International regulators and operators need to guard against implementing overly complex and detailed procedures as their review their oilfield safety regimes because “ticking boxes doesn’t make you safe”, delegates to a global oil conference has been told.
Overly extensive procedures risk creating an atmosphere where responsibilities are unclear and workers are more concerned with fulfilling requirements such as completing lengthy checklists as they perform their work rather than achieving good performance, the conference heard.
“The danger with paper is people tick the boxes and people somehow believe that that has made them safe,” Simon Durkin, vice president of Safety, environment and social performance at Shell Netherlands told the 21 World Petroleum Congress in Moscow.
“Ticking boxes doesn’t make you safe,” he added.
Any good safety system needs to be “self-critical” and over-complex requirements should be screened out in that process, said Sigve Knudsen, executive vice president, Petroleum Safety Authority of Norway.
But there is also danger in not requiring strict adherence to safety checklists, Durkin warned, explaining that a past fatal accident at Shell’s Salym Petroleum joint venture was in part due to a written “deviation” from accepted practice.

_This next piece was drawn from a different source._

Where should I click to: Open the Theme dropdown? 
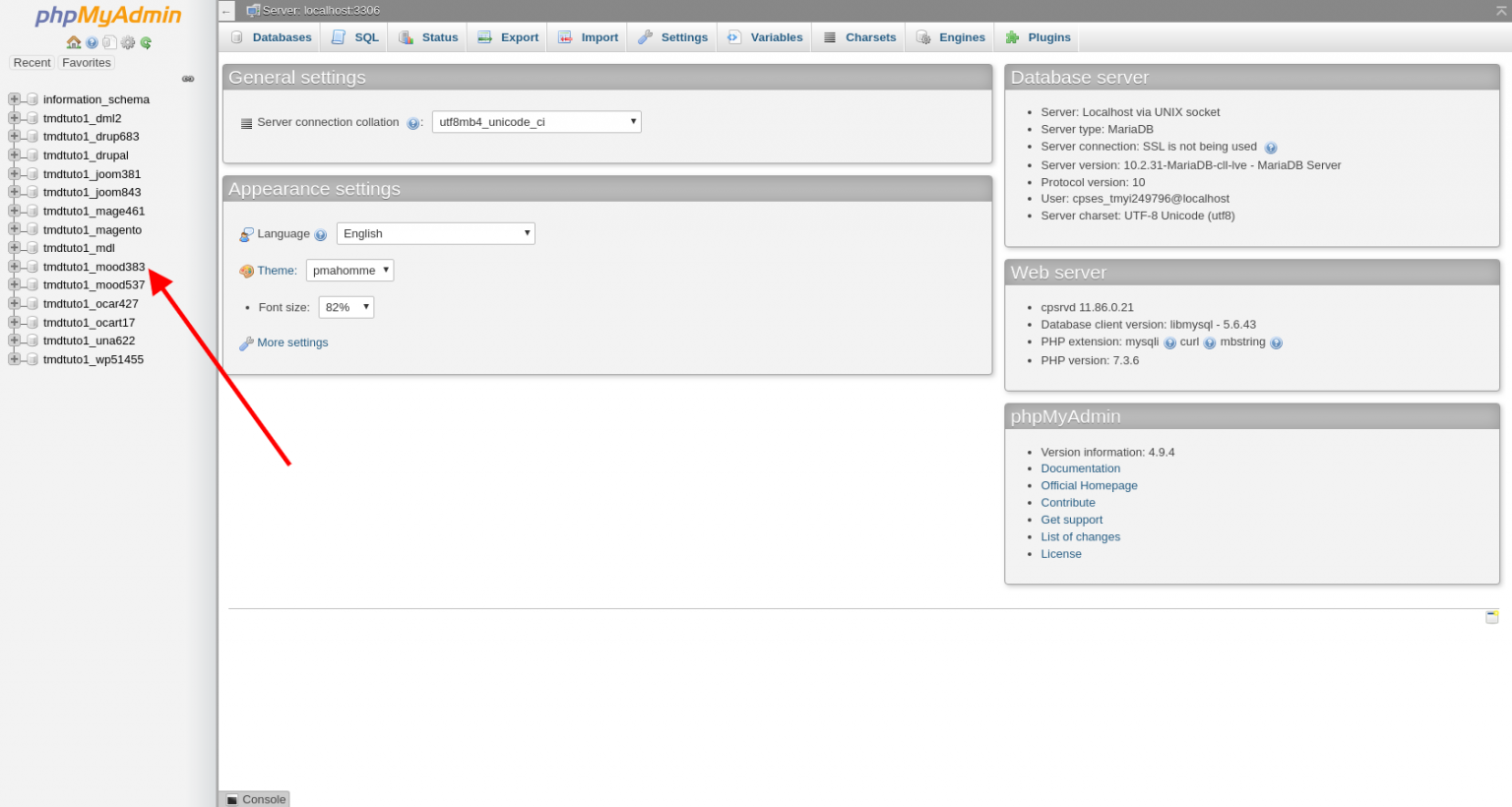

“People write deviations and get them approved and they think that somehow that has changed the situation and made them safe,” Durbin said.
It is also important to drive safety culture past the grandiloquent statements made by executives at conferences and get it engrained into the minds of the workers and contractors that are completing dangerous tasks on the ground.
“To me getting it down to the hands on people on the worksite is the most important because those are the people that get injured not the ones at the office,” Chayong Borisuitsawat, acting senior vice president, safety, security, health and environment for Thailand’s PTTEP said.
“For people working in safety (that) is the question because 75% of our workforce on any given day is contractors,” Burbin said. “How you get into the culture of the contractor workforce is the critical issue.”
Shell has implemented a system of 12 “life-saving” rules that can be applied across its different business units and operating areas.
“We were I think or possibly are or historically have been quite a complicated company in terms of procedures and processes,” Durbin said. “Actually the guy on the ground at the work place he just needs to know clearly – and very clearly – what is it he needs to and how is it he needs to do it.”
Borisuitsawat also pointed out that operators need to be prepared to reach out to contractors to instill a safety culture in different ways when they are working across a range of cultures and geographies.
He gave the example of working in Australia, where contractors have more experience pursuing safe operations versus Myanmar, where there local contractors have less experience working with international oil companies.
“It’s about awareness and knowledge,” he said. “It’s different from place to place.”